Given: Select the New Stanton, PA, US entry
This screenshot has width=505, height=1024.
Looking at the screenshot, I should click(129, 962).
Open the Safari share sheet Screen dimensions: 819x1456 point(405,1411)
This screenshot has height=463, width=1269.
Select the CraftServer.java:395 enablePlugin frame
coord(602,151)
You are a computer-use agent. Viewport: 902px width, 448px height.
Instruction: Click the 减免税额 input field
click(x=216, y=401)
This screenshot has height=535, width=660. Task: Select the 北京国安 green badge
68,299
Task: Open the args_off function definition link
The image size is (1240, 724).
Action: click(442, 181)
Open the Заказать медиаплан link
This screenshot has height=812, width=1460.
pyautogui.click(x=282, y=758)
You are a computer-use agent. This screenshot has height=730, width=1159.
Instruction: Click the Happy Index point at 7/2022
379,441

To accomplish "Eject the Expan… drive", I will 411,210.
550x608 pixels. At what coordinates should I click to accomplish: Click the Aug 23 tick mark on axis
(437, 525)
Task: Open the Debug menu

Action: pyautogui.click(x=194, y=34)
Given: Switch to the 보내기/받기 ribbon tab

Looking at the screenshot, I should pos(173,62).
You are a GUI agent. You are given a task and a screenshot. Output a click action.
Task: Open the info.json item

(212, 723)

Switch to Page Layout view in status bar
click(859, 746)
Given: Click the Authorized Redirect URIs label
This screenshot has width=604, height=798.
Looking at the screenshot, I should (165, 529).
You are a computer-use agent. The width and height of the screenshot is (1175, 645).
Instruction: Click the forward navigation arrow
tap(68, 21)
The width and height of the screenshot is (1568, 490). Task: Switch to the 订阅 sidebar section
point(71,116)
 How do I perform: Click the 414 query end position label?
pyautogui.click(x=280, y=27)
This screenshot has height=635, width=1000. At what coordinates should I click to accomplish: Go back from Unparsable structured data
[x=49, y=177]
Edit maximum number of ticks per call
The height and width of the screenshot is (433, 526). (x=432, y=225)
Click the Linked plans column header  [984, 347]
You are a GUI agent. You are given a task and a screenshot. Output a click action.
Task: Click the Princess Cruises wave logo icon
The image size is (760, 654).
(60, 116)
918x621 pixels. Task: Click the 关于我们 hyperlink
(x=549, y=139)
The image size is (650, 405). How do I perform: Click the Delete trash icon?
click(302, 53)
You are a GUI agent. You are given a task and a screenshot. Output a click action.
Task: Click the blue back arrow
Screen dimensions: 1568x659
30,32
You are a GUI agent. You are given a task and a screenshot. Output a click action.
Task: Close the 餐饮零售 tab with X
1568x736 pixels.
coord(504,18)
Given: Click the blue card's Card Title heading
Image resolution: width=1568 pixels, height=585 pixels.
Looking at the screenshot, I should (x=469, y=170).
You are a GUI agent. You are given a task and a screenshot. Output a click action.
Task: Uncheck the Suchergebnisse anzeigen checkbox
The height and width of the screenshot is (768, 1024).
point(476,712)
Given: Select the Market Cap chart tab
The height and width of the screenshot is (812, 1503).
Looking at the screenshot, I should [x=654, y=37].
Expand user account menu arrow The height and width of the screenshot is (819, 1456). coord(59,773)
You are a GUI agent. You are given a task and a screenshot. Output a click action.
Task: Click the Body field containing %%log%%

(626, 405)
+ + + + + + +
Return every one of the rows above, unchanged and in the same order.

▸ TASK ANSWER:
Given: Select the New Stanton, PA, US entry
This screenshot has width=505, height=1024.
Looking at the screenshot, I should click(129, 962).
Open the Safari share sheet Screen dimensions: 819x1456 point(405,1411)
This screenshot has height=463, width=1269.
Select the CraftServer.java:395 enablePlugin frame
coord(602,151)
You are a computer-use agent. Viewport: 902px width, 448px height.
Instruction: Click the 减免税额 input field
click(x=216, y=401)
This screenshot has height=535, width=660. Task: Select the 北京国安 green badge
68,299
Task: Open the args_off function definition link
The image size is (1240, 724).
Action: click(442, 181)
Open the Заказать медиаплан link
This screenshot has height=812, width=1460.
pyautogui.click(x=282, y=758)
You are a computer-use agent. This screenshot has height=730, width=1159.
Instruction: Click the Happy Index point at 7/2022
379,441

To accomplish "Eject the Expan… drive", I will 411,210.
550x608 pixels. At what coordinates should I click to accomplish: Click the Aug 23 tick mark on axis
(437, 525)
Task: Open the Debug menu

Action: pyautogui.click(x=194, y=34)
Given: Switch to the 보내기/받기 ribbon tab

Looking at the screenshot, I should pos(173,62).
You are a GUI agent. You are given a task and a screenshot. Output a click action.
Task: Open the info.json item

(212, 723)

Switch to Page Layout view in status bar
click(859, 746)
Given: Click the Authorized Redirect URIs label
This screenshot has width=604, height=798.
Looking at the screenshot, I should (165, 529).
You are a computer-use agent. The width and height of the screenshot is (1175, 645).
Instruction: Click the forward navigation arrow
tap(68, 21)
The width and height of the screenshot is (1568, 490). Task: Switch to the 订阅 sidebar section
point(71,116)
 How do I perform: Click the 414 query end position label?
pyautogui.click(x=280, y=27)
This screenshot has height=635, width=1000. At what coordinates should I click to accomplish: Go back from Unparsable structured data
[x=49, y=177]
Edit maximum number of ticks per call
The height and width of the screenshot is (433, 526). (x=432, y=225)
Click the Linked plans column header  [984, 347]
You are a GUI agent. You are given a task and a screenshot. Output a click action.
Task: Click the Princess Cruises wave logo icon
The image size is (760, 654).
(60, 116)
918x621 pixels. Task: Click the 关于我们 hyperlink
(x=549, y=139)
The image size is (650, 405). How do I perform: Click the Delete trash icon?
click(302, 53)
You are a GUI agent. You are given a task and a screenshot. Output a click action.
Task: Click the blue back arrow
Screen dimensions: 1568x659
30,32
You are a GUI agent. You are given a task and a screenshot. Output a click action.
Task: Close the 餐饮零售 tab with X
1568x736 pixels.
coord(504,18)
Given: Click the blue card's Card Title heading
Image resolution: width=1568 pixels, height=585 pixels.
Looking at the screenshot, I should (x=469, y=170).
You are a GUI agent. You are given a task and a screenshot. Output a click action.
Task: Uncheck the Suchergebnisse anzeigen checkbox
The height and width of the screenshot is (768, 1024).
point(476,712)
Given: Select the Market Cap chart tab
The height and width of the screenshot is (812, 1503).
Looking at the screenshot, I should [x=654, y=37].
Expand user account menu arrow The height and width of the screenshot is (819, 1456). coord(59,773)
You are a GUI agent. You are given a task and a screenshot. Output a click action.
Task: Click the Body field containing %%log%%

(626, 405)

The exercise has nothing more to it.